Good luck and,,,,,,welcome to the forum.


----------



## jschaben (Jun 21, 2009)

drtimdc said:


> 'I have a bosch 1617/1618 router with a fixed and plunge base, and a router table. I recently purchased a rockler dovetail jig. It comes with a brass PC style guide bushing that doesn't fit my Bosch router, and I really can;t use the jig with out the guide bushing. I have a turnlock guide bushing set with its own baseplate that I got with a signmaking kit, but the "collar" on those are too deep to use with the dovetail jig. I see that Bosch makes their own guide bushing kit, but have read some reviews that indicate they aren't so hot. There also seems to be an adapter tht allows you to use the PC style bushings in your Bosch faceplate. Is this possible?

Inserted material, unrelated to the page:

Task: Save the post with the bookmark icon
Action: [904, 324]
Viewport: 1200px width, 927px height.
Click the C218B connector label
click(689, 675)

It seems to be the easiest/cheapest/best solution, but I'm not sure what I'm seeing re: that adapter, there isn't much info with it online.:shout:


Hi Tim, Welcome to the forum.
If that is a Milescraft turnlock system you should have gotten a turnlock insert with just the reliefs for PC style bushings. I just installed the bushing that came with the jig into the "universal" insert, and centered it on the router.
One point about the Milescraft base plate is that it is a 7" plate and the jig instructions and references to the stop bar setup are based on the PC 6" plate. The instructions do have a formula for setting up the stop bar using a different size plate but they just get you in the ballpark.:wacko:
Hope this helps.


----------



## Mike (Nov 22, 2004)

Tim, you will find that the PC adaptor is the charm. This allows you to use not only guide bushings but hole reducing bushings as well. The first couple times you use the attachment it will seem strange, but in no time you will rout a job, flip the lever and have the bushing out of the way and be on to the next task. The Bosch steel bushings are designed to handle the rough service of construction. I use both types and am pleased with the performance.


----------



## hstreitegg (Jan 3, 2010)

Hi drtimdc,

I had the same question. Bosch told me the adapter RA1100 will solve the problem.

Glad to help

Horst


----------



## Cassandra (Mar 15, 2006)

Hi Tim:

Welcome to the forums.

I have used the adapter subbase from Lee Valley Tools (Lee Valley Tools - Important Announcement) to mount the PC style bushings to my 1617. Just another option.

Cassandra


----------